RISE’s Risk Adjustment Policy Committee weighs in on the Centers for Medicare & Medicaid Services’ proposed changes to Medicare Advantage risk adjustment data validation provisions.
The Centers for Medicare & Medicaid Services (CMS) has been collecting feedback since last fall on a new proposed rule regarding risk adjustment validation (RADV) audits for Medicare Advantage (MA), and the window on public comments closes on Wednesday, August 28.
The proposal takes some aggressive steps and changes the financial stakes significantly for MA organizations (MAOs). Not all MAOs will be exposed equally, according to a July 2018 study from Wakely Consulting. This very uneven financial risk exposure represents a real potential for inequities if CMS implements the current proposal.

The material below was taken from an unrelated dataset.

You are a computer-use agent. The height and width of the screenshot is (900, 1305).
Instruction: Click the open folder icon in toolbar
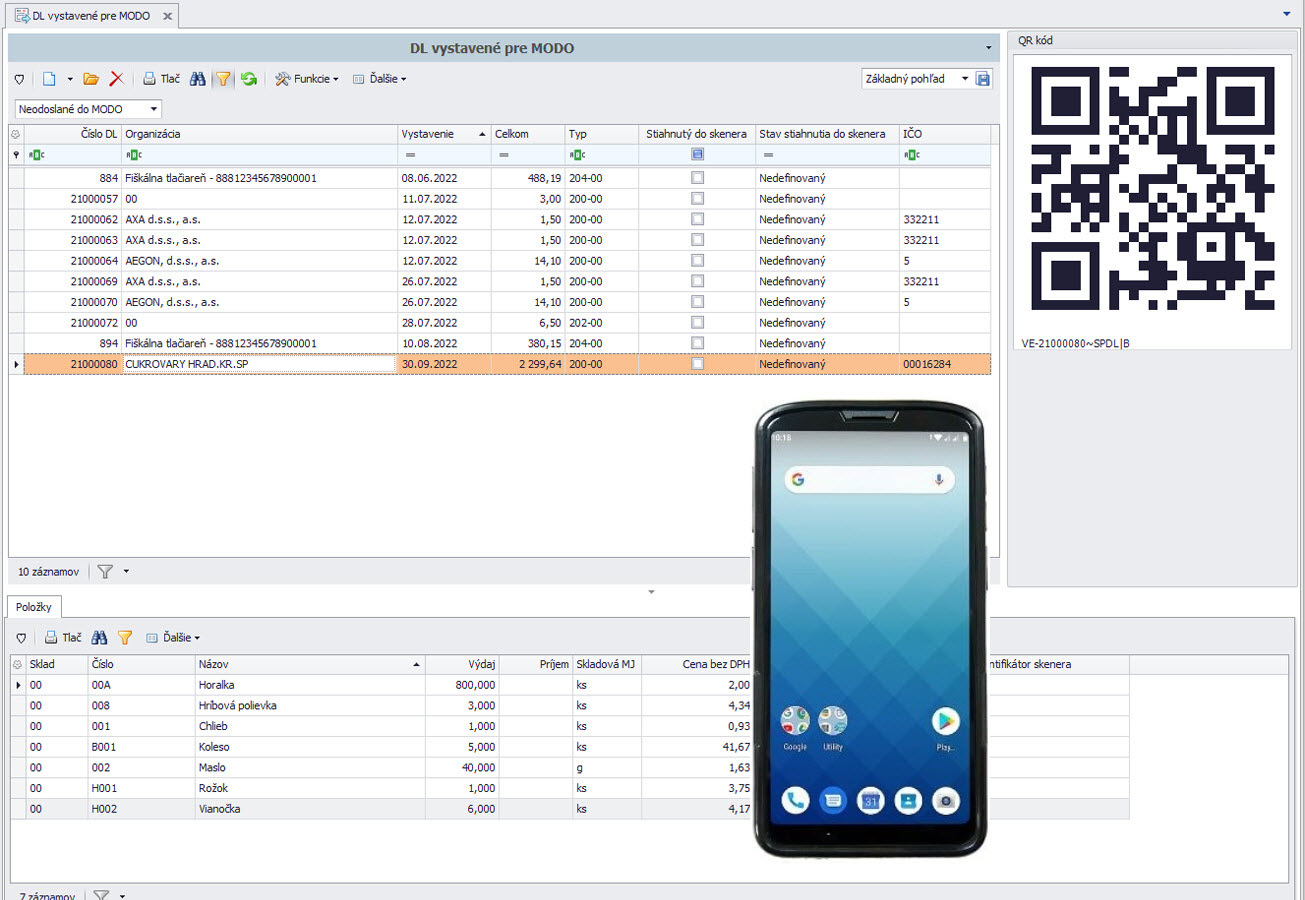pos(91,79)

There are several reasons that the consulting firm comes to this conclusion. Wakely’s concerns center on the sampling methodology, which it believes introduces a high degree of randomness that exposes different MAOs to risks of chance rather than to the intended risks around coding integrity. Indeed, the firm asserts that even running the same audit twice on the same contract may come up with two significantly different penalties due to the random sampling method. Similarly, two different plans might have the same error rates, but would end up with very different penalty amounts. Additionally, considering multiple scenarios, larger plans are more likely to have exaggerated results due to the distortions of the relatively small sample of 67 members in each tier that get leveraged across a larger base when extrapolated. There is also the potential for random selection of acute cases like breast cancer that would distort the findings when generalized across the whole population.

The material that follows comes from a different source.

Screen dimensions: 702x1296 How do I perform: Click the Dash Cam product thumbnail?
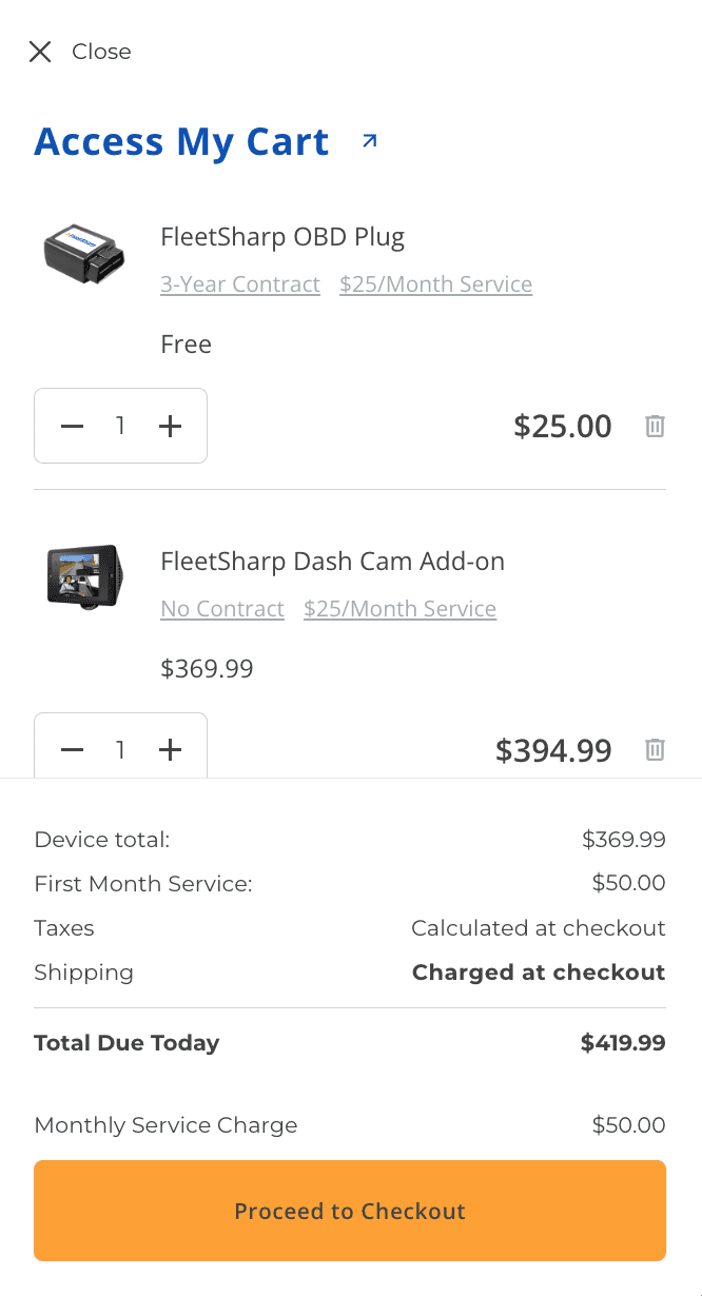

In addition to Wakely’s concerns about the RADV sampling methodology, RISE, AHIP, Oliver Wyman, and several Blues plans have also expressed additional concerns about the CMS methodologies involving the risk adjustment rates, apart from the RADV program. They are especially concerned with the issue of the Fee-for-Service Adjuster (FFS), which still has not been settled. CMS assessed the FFS adjuster as required by legislation and initially reported that the FFS adjuster did not make any material difference in the calculations and, therefore, could be eliminated in the annual rate development process. Yet, given pushback from the industry, CMS agreed to accept additional public comment before finalizing its approach.

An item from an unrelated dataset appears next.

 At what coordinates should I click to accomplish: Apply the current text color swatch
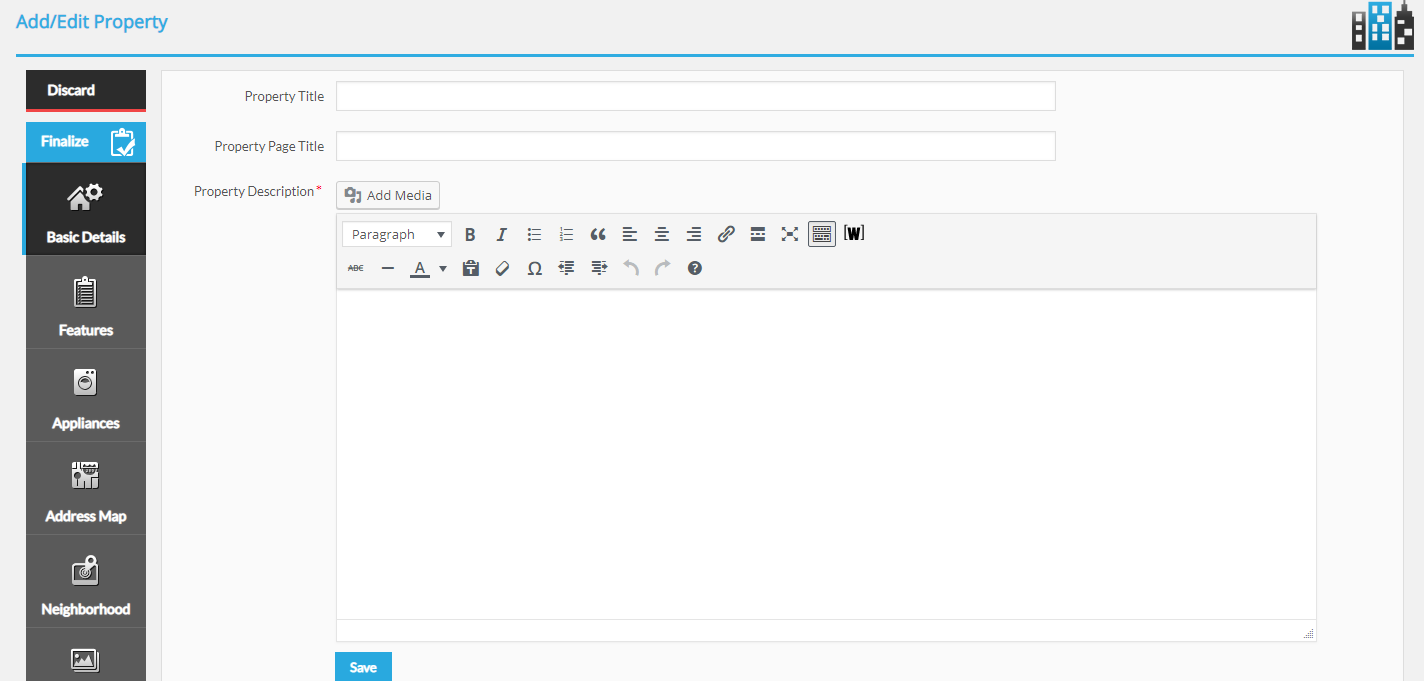[x=420, y=268]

RISE's Risk Adjustment Policy Committee supports the public policy in regards to the use of risk adjustment and RADV. All MA plans should be protected from the burden of illness selection bias involved in enrolling individuals in the MA program, and they should also be held accountable to repay whatever is owed to the taxpayers. However, the committee is also concerned that the methodologies have the potential for “randomness” and could unfairly penalize individual MA plans.
Additionally, RISE recognizes that, for all intent and purposes, the challenge of educating grassroots providers on proper ICD-10 coding and documentation is resting upon the efforts of MA plans across the country. Given that enormous task, some MAOs have the advantage of sheer scale and resources in moving the needle on provider performance. That is the nature of the competitive marketplace. However, RISE would like to see the methodologies worked out so that the federal government eliminates any financial risks to these smaller MAOs due to methodological random errors and not due to coding and documentation integrity.